We offer a broad range of genetic modifications of mice using CRISPR/Cas9
This include but is not limited to:
- Generation of indel strains for any particular gene in F1 hybrid (C57BL/6 x CBA) or pure C57BL/6 background. With this approach targeting properly designed site can generate constitutive knockouts, inactivate a particular splicing isoform, or remove an important regulatory sequence in the genome.
- Generation of deletions at any locus of the mouse genome in F1 hybrid (C57BL/6 x CBA) or pure C57BL/6 background. This approach will utilize two gRNAs and can be used to remove entire exons or regulatory sequences in non-conditional manner.
- Generation of knock-in mice in F1 hybrid (C57BL/6 x CBA):
- Insertion N- or C-terminal (FLAG, EGFP, HA, etc.) tags in locus, which results in expression of a tagged protein from the endogenous gene.
- Construction of a mouse line expressing Cre recombinase used for conditional KO in specific tissues, either by targeting the ROSA26 locus with Cre recombinase genes accompanied by a specific promoter or by insetting Cre after a tissue specific gene with an IRES of 2A autocleavable sequence.
- Introduction of specific point mutations: disease related mutations, catalytic mutations etc.

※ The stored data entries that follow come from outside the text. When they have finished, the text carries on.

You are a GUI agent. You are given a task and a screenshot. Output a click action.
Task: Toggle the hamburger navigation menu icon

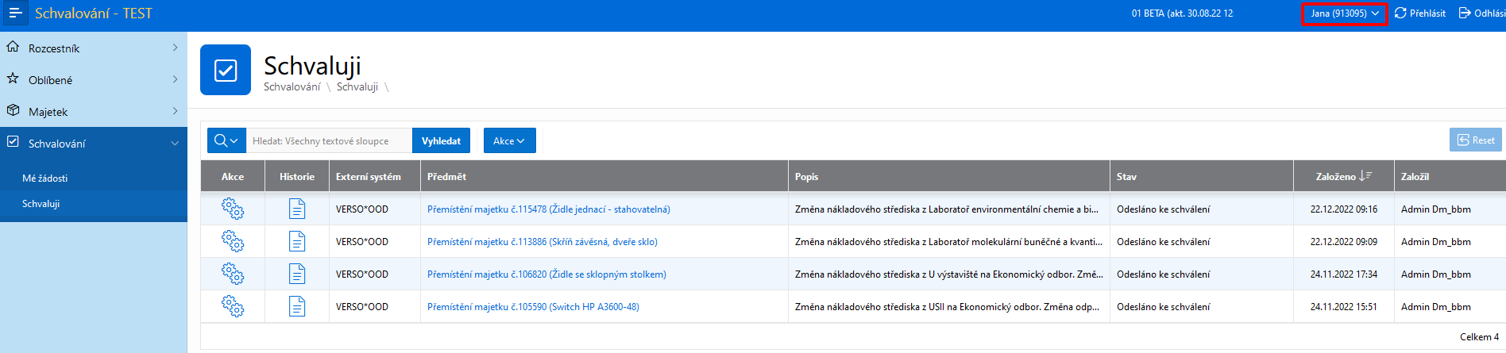(15, 13)
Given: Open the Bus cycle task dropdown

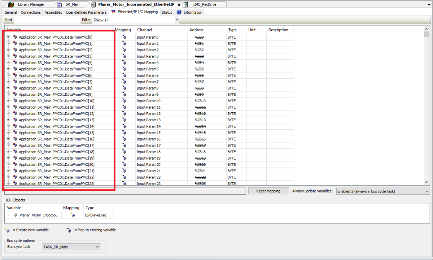Looking at the screenshot, I should click(x=97, y=247).
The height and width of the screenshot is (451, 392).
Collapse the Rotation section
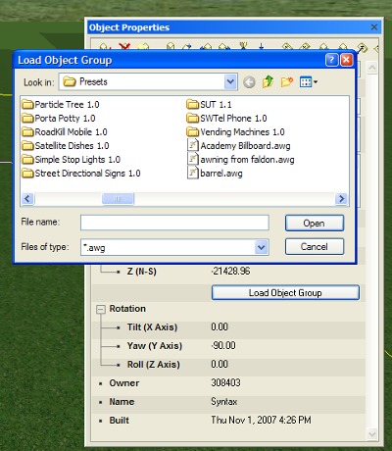coord(101,309)
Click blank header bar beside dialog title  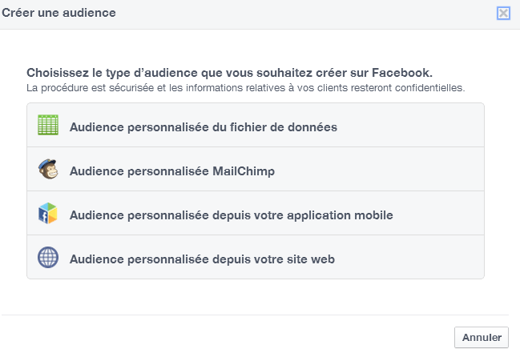point(305,14)
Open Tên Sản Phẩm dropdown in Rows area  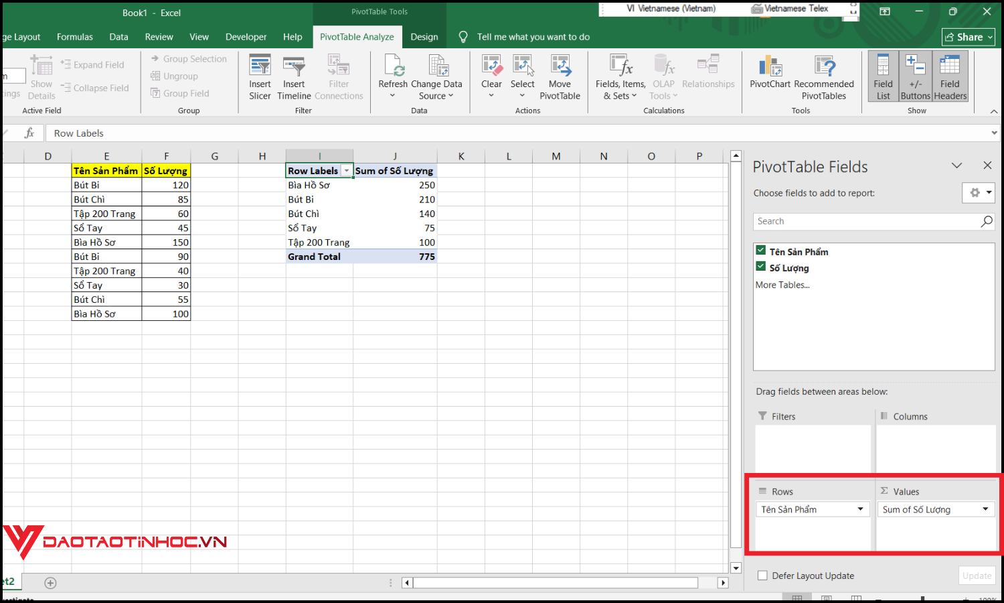coord(860,509)
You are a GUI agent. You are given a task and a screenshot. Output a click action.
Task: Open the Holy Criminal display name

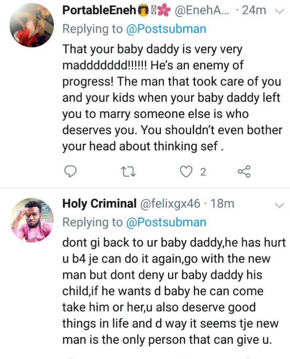[x=99, y=204]
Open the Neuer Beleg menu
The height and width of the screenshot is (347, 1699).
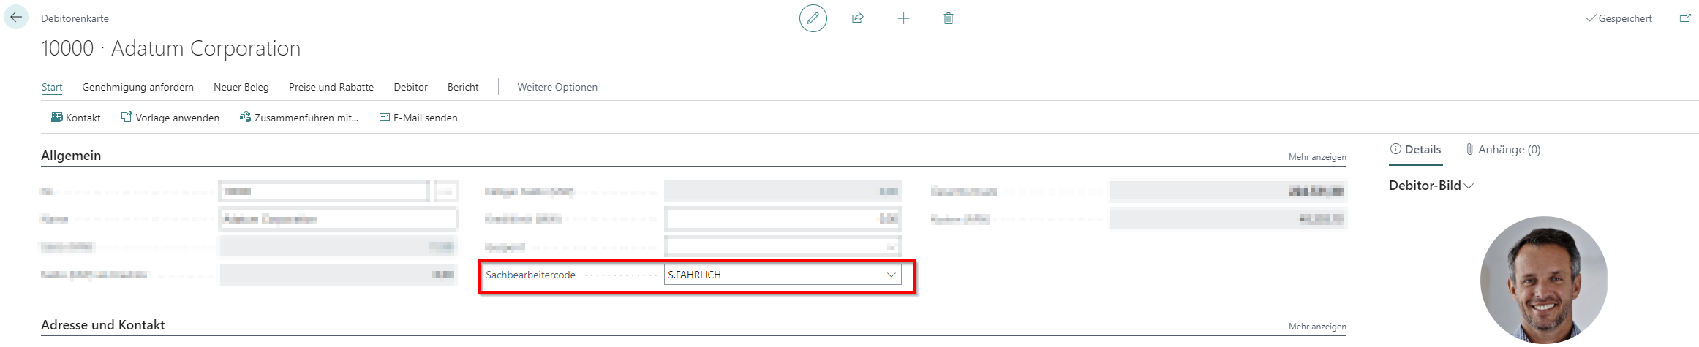click(x=241, y=87)
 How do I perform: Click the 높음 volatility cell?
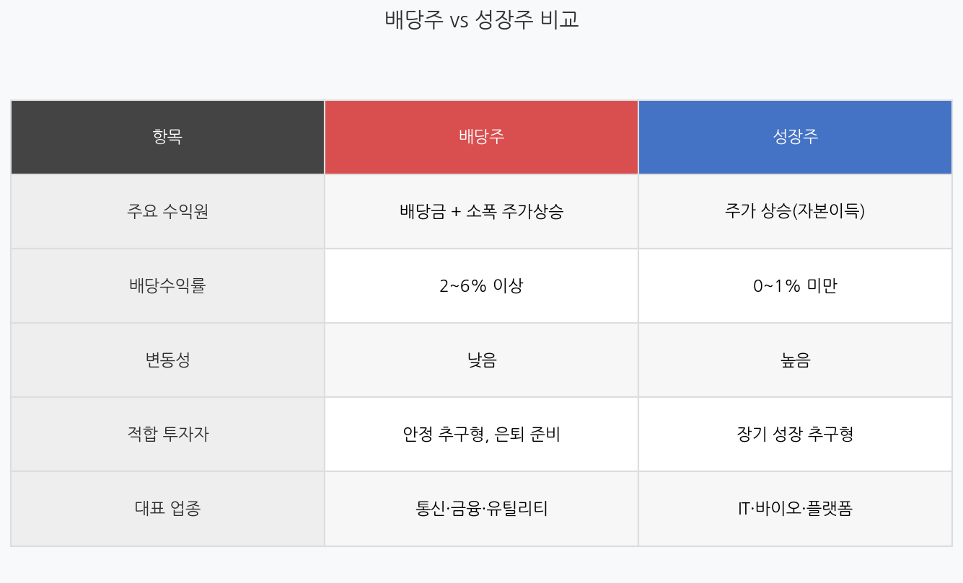point(795,360)

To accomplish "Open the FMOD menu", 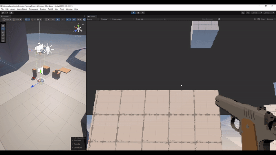I will point(50,9).
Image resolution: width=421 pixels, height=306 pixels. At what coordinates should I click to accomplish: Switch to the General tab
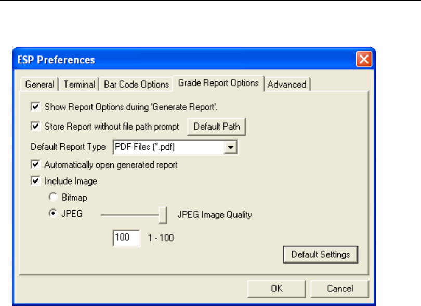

- Generation of specific Cre regulated conditional regulated alleles such as COIN methodology, where the conditional gene trap module (COIN module) is inserted into the target gene in an orientation opposite to the gene’s direction of transcription. Activation of Cre recombinase causes inversion of the COIN module, which results in termination of transcription and expression of a reporter, thereby inactivating the target gene and conveniently marking the cells where the inversion occurred.